Revise all the records below by changing "WW II" to "World War II" wherever it appears. Leave everything else unchanged.

## Begin DATASET CONTENT

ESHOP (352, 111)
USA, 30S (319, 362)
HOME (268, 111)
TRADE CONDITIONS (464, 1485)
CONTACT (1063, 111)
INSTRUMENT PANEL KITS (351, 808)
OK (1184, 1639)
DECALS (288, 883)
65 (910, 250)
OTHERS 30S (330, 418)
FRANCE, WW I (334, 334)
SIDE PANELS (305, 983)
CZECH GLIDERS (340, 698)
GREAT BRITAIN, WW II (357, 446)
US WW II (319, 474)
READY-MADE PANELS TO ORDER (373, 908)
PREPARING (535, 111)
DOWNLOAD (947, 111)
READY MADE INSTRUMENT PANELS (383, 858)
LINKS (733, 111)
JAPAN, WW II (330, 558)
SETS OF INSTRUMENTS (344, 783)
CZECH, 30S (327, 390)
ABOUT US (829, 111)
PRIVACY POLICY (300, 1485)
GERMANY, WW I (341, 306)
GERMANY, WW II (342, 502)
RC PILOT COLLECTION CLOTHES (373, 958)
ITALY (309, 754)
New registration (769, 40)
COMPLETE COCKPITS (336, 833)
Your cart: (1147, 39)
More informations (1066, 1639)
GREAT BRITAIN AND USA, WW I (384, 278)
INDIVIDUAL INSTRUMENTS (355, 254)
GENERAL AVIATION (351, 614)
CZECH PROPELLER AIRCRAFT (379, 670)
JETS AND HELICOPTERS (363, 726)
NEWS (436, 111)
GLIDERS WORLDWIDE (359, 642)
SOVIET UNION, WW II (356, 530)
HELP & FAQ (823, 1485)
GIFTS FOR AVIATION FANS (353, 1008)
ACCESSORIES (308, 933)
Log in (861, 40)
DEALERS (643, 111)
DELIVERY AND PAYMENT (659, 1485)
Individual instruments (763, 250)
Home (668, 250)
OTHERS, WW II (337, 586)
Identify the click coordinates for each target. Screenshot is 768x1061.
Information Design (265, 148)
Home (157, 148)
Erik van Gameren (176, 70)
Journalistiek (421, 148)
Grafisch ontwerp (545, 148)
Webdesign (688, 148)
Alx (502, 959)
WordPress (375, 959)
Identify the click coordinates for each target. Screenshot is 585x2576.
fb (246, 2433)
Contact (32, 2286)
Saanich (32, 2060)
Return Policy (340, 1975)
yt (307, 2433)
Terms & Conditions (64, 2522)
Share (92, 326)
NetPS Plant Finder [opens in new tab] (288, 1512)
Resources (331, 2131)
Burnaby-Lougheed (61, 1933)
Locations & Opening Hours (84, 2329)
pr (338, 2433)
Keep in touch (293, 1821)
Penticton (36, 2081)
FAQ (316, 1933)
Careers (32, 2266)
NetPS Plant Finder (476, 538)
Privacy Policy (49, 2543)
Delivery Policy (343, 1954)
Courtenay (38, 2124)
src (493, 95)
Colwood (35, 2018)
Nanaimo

## End DATASET CONTENT

SOLUTION TO THE EXERCISE
ESHOP (352, 111)
USA, 30S (319, 362)
HOME (268, 111)
TRADE CONDITIONS (464, 1485)
CONTACT (1063, 111)
INSTRUMENT PANEL KITS (351, 808)
OK (1184, 1639)
DECALS (288, 883)
65 (910, 250)
OTHERS 30S (330, 418)
FRANCE, WW I (334, 334)
SIDE PANELS (305, 983)
CZECH GLIDERS (340, 698)
GREAT BRITAIN, World War II (357, 446)
US World War II (319, 474)
READY-MADE PANELS TO ORDER (373, 908)
PREPARING (535, 111)
DOWNLOAD (947, 111)
READY MADE INSTRUMENT PANELS (383, 858)
LINKS (733, 111)
JAPAN, World War II (330, 558)
SETS OF INSTRUMENTS (344, 783)
CZECH, 30S (327, 390)
ABOUT US (829, 111)
PRIVACY POLICY (300, 1485)
GERMANY, WW I (341, 306)
GERMANY, World War II (342, 502)
RC PILOT COLLECTION CLOTHES (373, 958)
ITALY (309, 754)
New registration (769, 40)
COMPLETE COCKPITS (336, 833)
Your cart: (1147, 39)
More informations (1066, 1639)
GREAT BRITAIN AND USA, WW I (384, 278)
INDIVIDUAL INSTRUMENTS (355, 254)
GENERAL AVIATION (351, 614)
CZECH PROPELLER AIRCRAFT (379, 670)
JETS AND HELICOPTERS (363, 726)
NEWS (436, 111)
GLIDERS WORLDWIDE (359, 642)
SOVIET UNION, World War II (356, 530)
HELP & FAQ (823, 1485)
GIFTS FOR AVIATION FANS (353, 1008)
ACCESSORIES (308, 933)
Log in (861, 40)
DEALERS (643, 111)
DELIVERY AND PAYMENT (659, 1485)
Individual instruments (763, 250)
Home (668, 250)
OTHERS, World War II (337, 586)
Identify the click coordinates for each target. Screenshot is 768x1061.
Information Design (265, 148)
Home (157, 148)
Erik van Gameren (176, 70)
Journalistiek (421, 148)
Grafisch ontwerp (545, 148)
Webdesign (688, 148)
Alx (502, 959)
WordPress (375, 959)
Identify the click coordinates for each target. Screenshot is 585x2576.
fb (246, 2433)
Contact (32, 2286)
Saanich (32, 2060)
Return Policy (340, 1975)
yt (307, 2433)
Terms & Conditions (64, 2522)
Share (92, 326)
NetPS Plant Finder [opens in new tab] (288, 1512)
Resources (331, 2131)
Burnaby-Lougheed (61, 1933)
Locations & Opening Hours (84, 2329)
pr (338, 2433)
Keep in touch (293, 1821)
Penticton (36, 2081)
FAQ (316, 1933)
Careers (32, 2266)
NetPS Plant Finder (476, 538)
Privacy Policy (49, 2543)
Delivery Policy (343, 1954)
Courtenay (38, 2124)
src (493, 95)
Colwood (35, 2018)
Nanaimo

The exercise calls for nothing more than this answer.